◆ What is needed: Taking the line that contains "Click the FullAddr column header" as the start and the last line of the data as the end, repeat exactly every line in that span, but no pictures.

◆ Dataset records:
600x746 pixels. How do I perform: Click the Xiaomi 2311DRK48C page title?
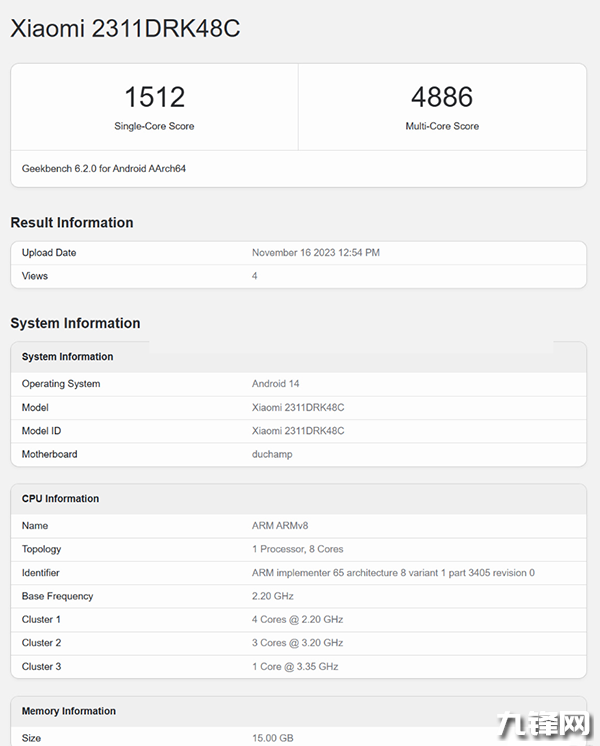coord(125,29)
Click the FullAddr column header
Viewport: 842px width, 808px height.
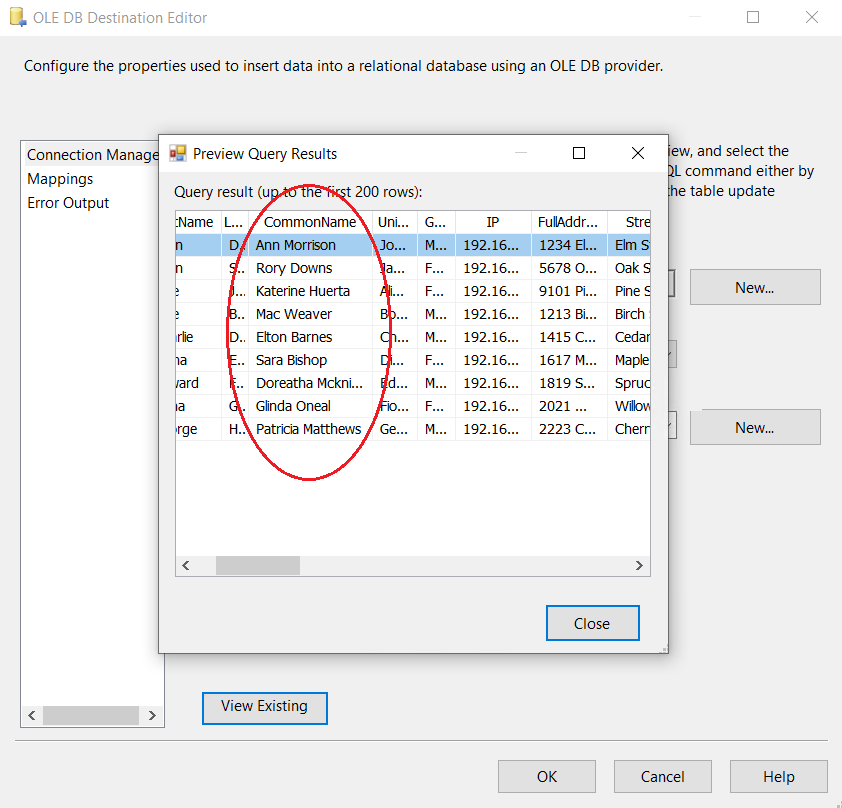click(569, 222)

◆ Answer for the task:
Click the FullAddr column header
Viewport: 842px width, 808px height.
click(569, 222)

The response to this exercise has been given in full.